Dustin Byfuglien, Winnipeg Jets (31)
Byfuglien is fine as a power forward when the Jets have put him there, but he's an elite defenseman, even if the numbers like his play more than the eyeballs do sometimes. Winnipeg has a lot of young talent on the way and is an emerging contender, but what happens with Byfuglien could be critical for the Jets to make a Stanley Cup run in the near future.
David Backes, St. Louis Blues (32)
One of the best two-way centers in the League, but the Blues' postseason record has probably kept him from being firmly in a group with guys like Toews and Kopitar. Even if he's just outside the elite, he's incredibly valuable and a No. 1 center on many teams.
Eric Staal, Carolina Hurricanes (31)
After eight years of averaging 0.85 points per game or better, he's slipped to 0.77 and 0.70 the past two seasons. He'll be 32 early in the 2016-17 season, but his value could get a boost from an improved team around him in 2015-16.

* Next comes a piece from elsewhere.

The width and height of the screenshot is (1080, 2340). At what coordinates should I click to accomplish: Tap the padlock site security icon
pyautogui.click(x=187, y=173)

Brent Seabrook, Chicago Blackhawks (31)
While general manager Stan Bowman is still sorting out who to keep and who to trade for next season, Seabrook is the next core player in need of a new contract. Duncan Keith, Niklas Hjalmarsson and Seabrook are one of the best trio of defensemen in the NHL, but like the forwards, trying to fit them all in the budget won't be easy.
Tomas Plekanec, Montreal Canadiens (33)
Plekanec is an underrated two-way center, but he will also be 34 in late October 2016. The Canadiens have Max Pacioretty and Brendan Gallagher signed to team-friendly contracts, which helps leave more room for Plekanec if needed.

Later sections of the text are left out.